__PROBLEM DESCRIPTION__: Could you quote the rows below word for word, starting with the line that contains "You are a GUI" and stopping after the final line of the rows?

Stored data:
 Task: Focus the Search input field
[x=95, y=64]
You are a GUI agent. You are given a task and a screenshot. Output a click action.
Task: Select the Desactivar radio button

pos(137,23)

__THE OUTPUT__:
You are a GUI agent. You are given a task and a screenshot. Output a click action.
Task: Select the Desactivar radio button

pos(137,23)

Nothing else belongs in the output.